Vacheron Constantin’s Les Masques collection is a matter of horological magic and the commitment of a team to surpass the limits of possibility. A Watch World feature
Masks have a function associated with initiations and religious rites and denote social distinction. They are, at the same time, the personification of a divinity and a spiritual entity as well as a mirror held out to men across time and borders, encouraging them to ask themselves those universal questions relating to the mysteries of birth, life and death, and to the relationship between the visible and invisible, between the human and the divine.
Indeed, masks were born of a necessity and used at every ritual to mark the seasons. Accompanying both the living and the dead, they possessed a clear chronological dimension.
Setting aside the symbolism and magic associated with these masks, there’s a certain logic in bringing tribal art and the art of watch-making together: both are the offspring of time. The real sculptor of an object, the one who gives it its patina and significance, who hollows out or softens its contours, is time. It is also easy to draw a parallel between the anonymous work of a sculptor who has created a mask and that of a watchmaker at his workbench, toiling away for months, sometimes years, to bring a new movement to life. When the work is finished, both craftsmen are dispossessed of the object, which does not usually bear their name. Instead, it becomes the property of the person who uses it and passes it down to later generations, bearing with it so many questions and so few answers.
In 2005 Vacheron Constantin celebrated 250 years of uninterrupted history. This jubilee event, unique in the annals of watch-making, was a perfect opportunity for the Geneva-based manufacture to demonstrate its mastery of horology with exploits that redefined the limits of what is possible. Though proud of its past, Vacheron Constantin continues its steady march towards the future in an ongoing quest to create, astound and enchant.
Watch-making is an art requiring fresh starts and continual improvement. How else can one go on creating surprises? Thanks in particular to one of its founders, François Constantin, the manufacture’s name and reputation are synonymous with distant horizons. An accomplished ambassador and tireless traveller, he crisscrossed the world in hazardous conditions to spread the company’s watch-making expertise on other continents.

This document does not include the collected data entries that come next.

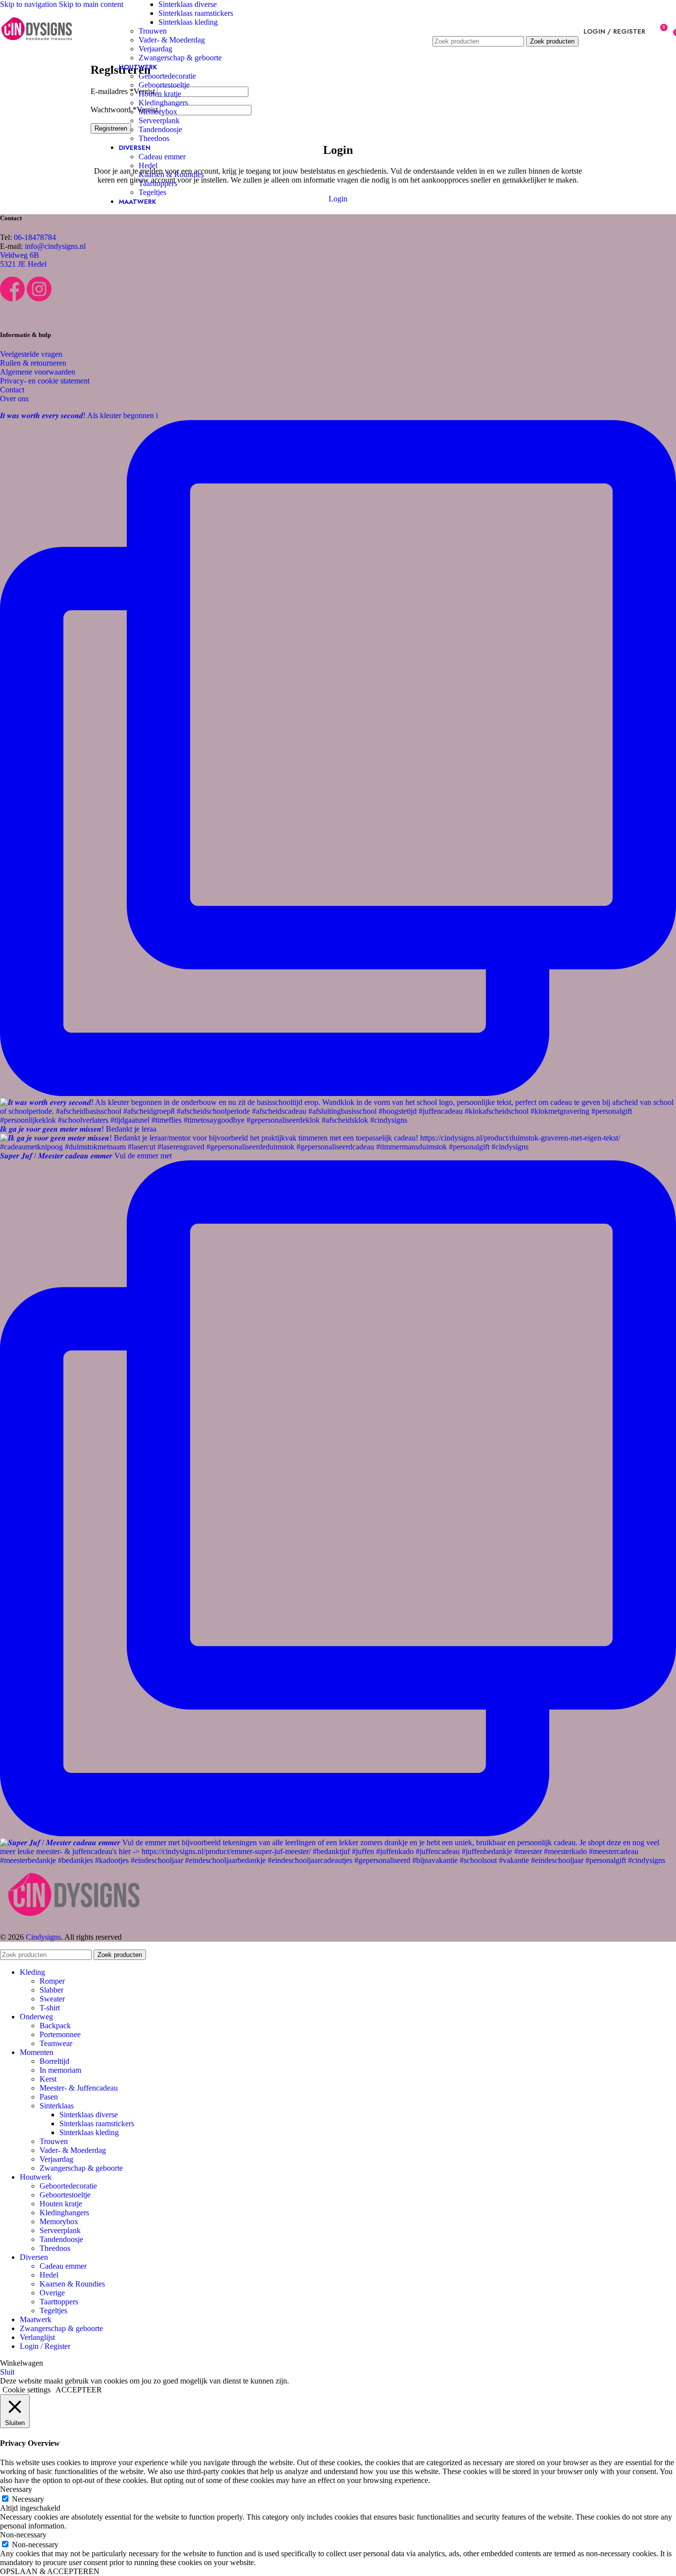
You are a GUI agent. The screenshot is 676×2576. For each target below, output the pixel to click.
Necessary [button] (16, 2489)
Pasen (49, 2097)
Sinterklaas (57, 2105)
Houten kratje (160, 94)
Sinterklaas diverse (187, 4)
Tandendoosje (160, 129)
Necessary (28, 2499)
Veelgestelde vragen (31, 354)
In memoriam (60, 2070)
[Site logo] (37, 49)
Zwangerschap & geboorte (180, 57)
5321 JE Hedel (23, 264)
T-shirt (50, 2008)
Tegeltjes (152, 192)
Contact (12, 389)
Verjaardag (155, 49)
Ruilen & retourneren (33, 363)
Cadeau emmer (162, 156)
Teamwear (56, 2043)
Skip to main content (91, 4)
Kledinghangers (163, 102)
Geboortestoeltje (164, 85)
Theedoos (154, 138)
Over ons (14, 398)
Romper (52, 1981)
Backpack (55, 2025)
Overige (52, 2293)
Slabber (51, 1990)
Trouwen (153, 31)
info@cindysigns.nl (55, 246)
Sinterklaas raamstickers (195, 13)
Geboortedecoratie (167, 76)
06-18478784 (35, 237)
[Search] (506, 26)
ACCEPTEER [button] (78, 2389)
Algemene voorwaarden (37, 372)
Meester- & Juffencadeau (79, 2088)
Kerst (48, 2079)
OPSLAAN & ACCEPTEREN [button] (49, 2571)
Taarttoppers (158, 183)
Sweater (52, 1999)
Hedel (148, 165)
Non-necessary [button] (23, 2534)
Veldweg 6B (19, 255)
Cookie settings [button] (26, 2389)
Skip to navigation (29, 4)
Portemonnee (60, 2034)
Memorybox (158, 111)
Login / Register (45, 2346)
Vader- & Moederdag (172, 40)
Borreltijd (54, 2061)
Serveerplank (159, 120)
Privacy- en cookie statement (45, 381)
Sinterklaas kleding (188, 22)
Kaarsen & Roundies (171, 174)
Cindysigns (43, 1937)
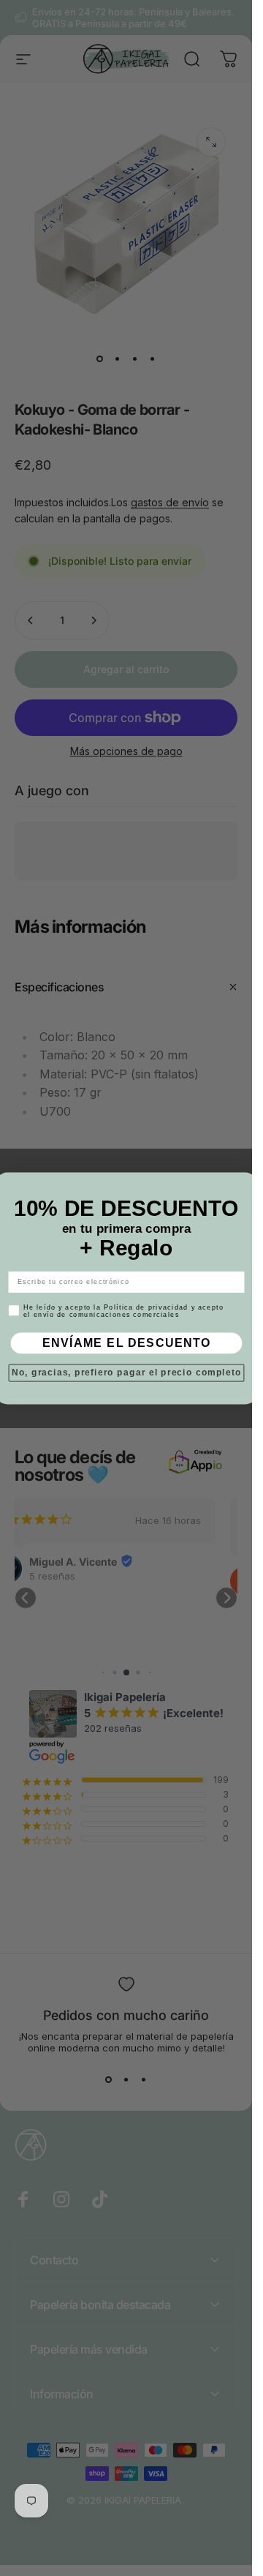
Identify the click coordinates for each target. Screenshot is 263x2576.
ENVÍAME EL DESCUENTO (126, 1342)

By 1820, he was already exploring opportunities in China and in 1833 the first Vacheron Constantin watches were crossing the Atlantic. The company had realised very early of the necessity of gaining a foothold in the New World and opened a subsidiary in New York before going on to open other markets in Brazil in 1840, and India ten years later.
Can a timepiece serve as a cultural bridge between nations? Vacheron Constantin thinks so. The company felt the need to go back to the basics and pay homage to man. It was a long journey in search of man’s roots to focus on one of the most beautiful expressions of his soul. The company’s master watchmakers and designers considered several possibilities. But, as it turned out, the choice of masks was an obvious one for Geneva is extremely fortunate in having the Barbier-Mueller Museum, one of the world’s finest museums of primitive art. Its proximity guided Vacheron Constantin in its final choice. The Métiers d’Art “Les Masques” collection, therefore, grew out of a reflection on the near and far, the past, present and future, and the process of constant renewal.
Some partnerships are so obviously meant to be that it seems amazing they have not taken shape before. But would the museum be willing to lend its treasures for months on end so that they could be reproduced on the dial of a collector’s watch? It took a special encounter for Vacheron Constantin and the Barbier-Mueller Museum to find an opportunity to mingle their destinies in a collection of timepieces transcended by primitive art. Three things convinced museum owner Jean Paul Barbier of the project’s beauty and significance: a preliminary drawing, a lunch during which he and the Vacheron Constantin team were able to share their common passion for beautiful objects, and the manufacture’s philosophy. The rest was a matter of horological magic and the commitment of a team to surpass the limits of possibility.